La mandíbula del guía apuntó a la cabaña central.

—Esa será su casa, ingeniero. La de la izquierda está ocupada por un loquito. Un artista, o algo así. Y la otra, la de la derecha, por un biólogo, alguien bastante más responsable, con quien hará buenas migas.

—¿Cómo se llama el biólogo?

—Abel Lambergis.

—Es la primera vez que oigo ese nombre. ¿Cuál es su especialidad?

—Se encuentra al frente del programa de recuperación del lagarto gigante de El Hierro. ¿Necesita algo más, ingeniero?

—No. ¿Me da las llaves?

—¿Cuáles?

—La de mi cabaña y la de la subestación, naturalmente.

El guía apagó el contacto y escrutó a su pasajero con un indescifrable propósito.

—Me temo que va a sentirse un poco solo, ingeniero.

—Contaba con ello.

—Puedo sugerirle un remedio a eso. Un poco de compañía. Discreta, ya me entiende.

Dax no comprendió. El otro repitió la propuesta.

—¿Se refiere a una profesional? —se asombró Dax—. No me parece una buena idea.

—No es buena ni mala, ingeniero —filosofó Pepico—. Y tampoco es una idea; pronto se convertirá en una necesidad. Pero para entonces, cuando suplique que alguien le caliente la cama, quizá las pocas chicas disponibles en El Hierro estén ocupadas.

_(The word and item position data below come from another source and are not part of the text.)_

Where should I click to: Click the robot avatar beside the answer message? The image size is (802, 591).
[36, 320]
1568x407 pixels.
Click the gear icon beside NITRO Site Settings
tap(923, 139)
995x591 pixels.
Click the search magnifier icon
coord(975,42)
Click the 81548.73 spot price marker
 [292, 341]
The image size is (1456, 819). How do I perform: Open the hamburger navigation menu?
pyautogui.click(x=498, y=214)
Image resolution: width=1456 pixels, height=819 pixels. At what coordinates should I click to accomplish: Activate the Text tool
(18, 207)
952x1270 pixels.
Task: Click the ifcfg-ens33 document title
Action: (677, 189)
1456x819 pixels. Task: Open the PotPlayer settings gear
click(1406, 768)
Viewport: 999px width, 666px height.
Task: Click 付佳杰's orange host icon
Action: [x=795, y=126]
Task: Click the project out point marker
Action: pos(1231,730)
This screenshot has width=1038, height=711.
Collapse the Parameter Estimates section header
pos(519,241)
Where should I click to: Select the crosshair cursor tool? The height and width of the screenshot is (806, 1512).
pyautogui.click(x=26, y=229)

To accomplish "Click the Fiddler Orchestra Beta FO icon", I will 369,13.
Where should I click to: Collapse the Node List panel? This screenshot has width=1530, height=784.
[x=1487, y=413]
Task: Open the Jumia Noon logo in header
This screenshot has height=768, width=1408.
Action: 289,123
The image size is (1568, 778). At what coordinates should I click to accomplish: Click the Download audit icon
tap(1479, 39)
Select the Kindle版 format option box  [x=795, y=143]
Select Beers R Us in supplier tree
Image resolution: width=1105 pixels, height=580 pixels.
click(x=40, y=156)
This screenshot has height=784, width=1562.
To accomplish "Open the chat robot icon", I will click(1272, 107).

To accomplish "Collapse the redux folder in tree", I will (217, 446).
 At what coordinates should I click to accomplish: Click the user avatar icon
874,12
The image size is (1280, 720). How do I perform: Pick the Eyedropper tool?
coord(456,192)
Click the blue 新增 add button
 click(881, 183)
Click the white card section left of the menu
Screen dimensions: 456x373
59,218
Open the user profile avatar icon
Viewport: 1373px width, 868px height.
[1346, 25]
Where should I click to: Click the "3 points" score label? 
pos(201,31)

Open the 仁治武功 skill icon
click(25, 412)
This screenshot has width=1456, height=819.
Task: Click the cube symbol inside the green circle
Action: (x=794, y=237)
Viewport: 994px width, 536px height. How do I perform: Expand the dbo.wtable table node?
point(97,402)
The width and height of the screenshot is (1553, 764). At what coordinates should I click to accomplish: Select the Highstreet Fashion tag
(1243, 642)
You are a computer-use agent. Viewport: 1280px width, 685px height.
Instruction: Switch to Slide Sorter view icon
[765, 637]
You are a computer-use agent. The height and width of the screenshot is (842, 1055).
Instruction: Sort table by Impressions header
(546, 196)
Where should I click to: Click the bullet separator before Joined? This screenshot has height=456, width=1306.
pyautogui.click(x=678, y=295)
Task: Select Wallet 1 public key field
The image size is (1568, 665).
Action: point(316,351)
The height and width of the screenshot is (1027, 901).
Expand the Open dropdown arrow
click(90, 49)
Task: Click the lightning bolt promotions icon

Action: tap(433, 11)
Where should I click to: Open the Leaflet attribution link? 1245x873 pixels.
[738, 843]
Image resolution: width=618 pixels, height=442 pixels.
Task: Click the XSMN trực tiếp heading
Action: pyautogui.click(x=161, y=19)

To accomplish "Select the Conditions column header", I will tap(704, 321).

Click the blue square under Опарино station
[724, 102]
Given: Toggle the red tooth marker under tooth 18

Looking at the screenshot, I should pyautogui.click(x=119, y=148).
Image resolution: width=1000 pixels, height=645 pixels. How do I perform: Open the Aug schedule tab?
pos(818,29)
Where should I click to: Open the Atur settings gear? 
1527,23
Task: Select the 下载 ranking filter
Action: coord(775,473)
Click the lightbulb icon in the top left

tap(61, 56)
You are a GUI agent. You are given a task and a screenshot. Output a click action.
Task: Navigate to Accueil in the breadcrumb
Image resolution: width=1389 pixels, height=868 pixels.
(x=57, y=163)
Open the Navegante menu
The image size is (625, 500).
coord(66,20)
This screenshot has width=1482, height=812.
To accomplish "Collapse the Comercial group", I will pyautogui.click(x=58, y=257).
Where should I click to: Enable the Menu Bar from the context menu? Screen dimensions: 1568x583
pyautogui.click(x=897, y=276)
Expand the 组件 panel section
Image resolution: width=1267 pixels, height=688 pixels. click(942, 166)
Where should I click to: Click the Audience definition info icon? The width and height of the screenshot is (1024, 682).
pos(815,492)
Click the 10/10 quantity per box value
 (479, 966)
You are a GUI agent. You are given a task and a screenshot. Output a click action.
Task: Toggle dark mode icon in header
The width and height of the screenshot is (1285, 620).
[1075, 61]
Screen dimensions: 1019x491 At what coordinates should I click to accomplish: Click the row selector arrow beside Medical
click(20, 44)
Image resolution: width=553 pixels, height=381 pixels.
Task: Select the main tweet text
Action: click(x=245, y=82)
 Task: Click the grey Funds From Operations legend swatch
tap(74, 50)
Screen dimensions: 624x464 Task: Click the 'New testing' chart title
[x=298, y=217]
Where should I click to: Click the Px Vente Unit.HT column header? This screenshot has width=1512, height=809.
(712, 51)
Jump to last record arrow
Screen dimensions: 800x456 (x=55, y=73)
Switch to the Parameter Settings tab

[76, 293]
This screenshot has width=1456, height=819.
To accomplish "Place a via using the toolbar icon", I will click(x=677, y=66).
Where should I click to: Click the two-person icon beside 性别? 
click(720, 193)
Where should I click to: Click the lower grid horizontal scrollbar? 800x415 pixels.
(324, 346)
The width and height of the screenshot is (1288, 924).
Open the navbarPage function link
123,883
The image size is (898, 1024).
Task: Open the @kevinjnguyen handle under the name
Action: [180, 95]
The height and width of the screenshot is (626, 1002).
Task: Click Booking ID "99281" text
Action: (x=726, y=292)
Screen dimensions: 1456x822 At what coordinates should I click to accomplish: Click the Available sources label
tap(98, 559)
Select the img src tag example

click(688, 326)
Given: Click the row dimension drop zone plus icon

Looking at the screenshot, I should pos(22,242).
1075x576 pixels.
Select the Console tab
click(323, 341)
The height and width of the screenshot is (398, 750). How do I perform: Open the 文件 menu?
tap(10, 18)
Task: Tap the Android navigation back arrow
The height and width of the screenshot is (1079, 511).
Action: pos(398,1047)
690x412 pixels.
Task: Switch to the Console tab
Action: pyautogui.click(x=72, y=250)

Dax mostró su lado sarcástico:

—Tengo entendido que las mujeres de esa clase no suelen estar atareadas durante demasiado tiempo.

El guía demostró que tenía respuesta para todo:

—Hay gente con yates, ¿sabe? A veces las invitan a una larga travesía por el archipiélago. ¿Quiere pensarlo mejor?

—No tengo nada que pensar.

Perdigón agitó la cabeza, como si lo sintiera por él.

—¡Usted se lo pierde!

Dax salió del jeep y estiró una mano a través de la ventanilla abierta.

—Las llaves.

—Guárdese mi tarjeta —siguió insistiendo el guía—. ¡Deje que le apunte mi móvil!

—Gracias —se despidió el vulcanólogo. Había cogido el llavero—. Ya le llamaré si me hace falta.

Avinagrado, Pepico puso en marcha el motor. Para demostrar su enfado hizo derrapar el jeep. Las salpicaduras de barro que levantaron los neumáticos mancharon las botas de Dax. El vulcanólogo estuvo a punto de llamar a Tenerife para informar sobre el comportamiento de aquel sujeto, pero se limitó a quedarse mirando el coche hasta que desapareció por la bacheada pista, abierta a pico entre toneladas de escoria volcánica.